株式会社アイシーアイ

ダイナミック・プライシング

   セブンイレブンが消費期限の迫った品に対し、割安な価格(ポイントで還元)を設定することを始めた。かつては、値引きに全く応じなかったセブンイレブンだが、ついに店舗オーナーからの要望に応じた。食品ロスを減らすという経産省の指導もあったのだろうが。
   もう、30年も前の話だが、イギリスのロンドンで、電車の料金が朝夕の混雑時には高い料金を設定し、ラッシュアワーで無い時は安い運賃で乗車出来ると聞いて、びっくりしたことがある。
   航空券では、繁忙期とそれ以外の時期で運賃が変わるのは当たり前であったが、鉄道料金ではなかなか進んでいない。かろうじて、メトロの回数券で、10時~16時の時間帯の運賃を割り引く『時差回数券』があるが。

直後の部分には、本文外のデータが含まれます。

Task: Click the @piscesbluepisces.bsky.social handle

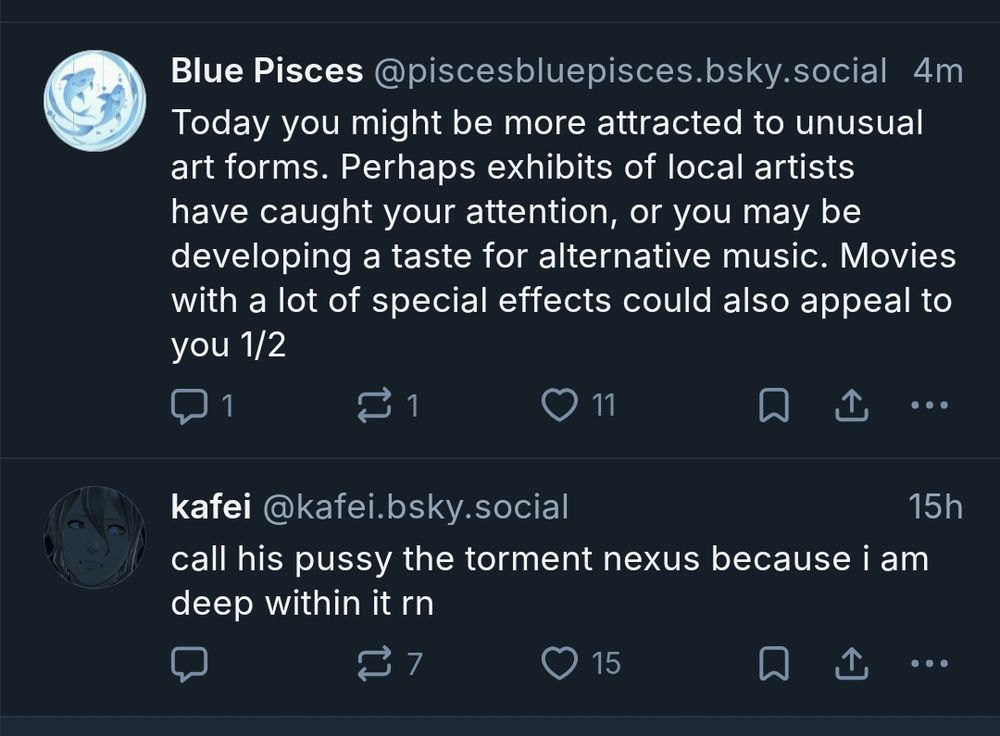Action: point(630,71)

   また、ホテルの宿泊料金も、最低価格から2倍3倍に変動することも珍しくない。アパホテルでは、1日の時間帯で切羽詰まった客の申し込みがある夜間の遅い時間帯には価格を値上げしている。
   消費者にとっては、自分が予約した料金が妥当なのか不安である。米国では、これをAIでどのタイミングで予約すると最も安くなるかを予測するサービス「hopper」や、ホテルの宿泊料金が予約時よりも下がったら、自動で予約をし直してくれる「service.」などが出てきた。
   インターネットの通販では、アマゾンやヤフーが、1日に数回価格を変えることをやっている。
   米国のアマゾンでは、1日に250万回価格変更をしたという調査報告がある(日経ビジネス、2019年3月18日)という。
   AIなどITを駆使して、競合他社の価格に対応するなど、ダイナミックに価格を変動させる傾向はますます活発になって行くだろう。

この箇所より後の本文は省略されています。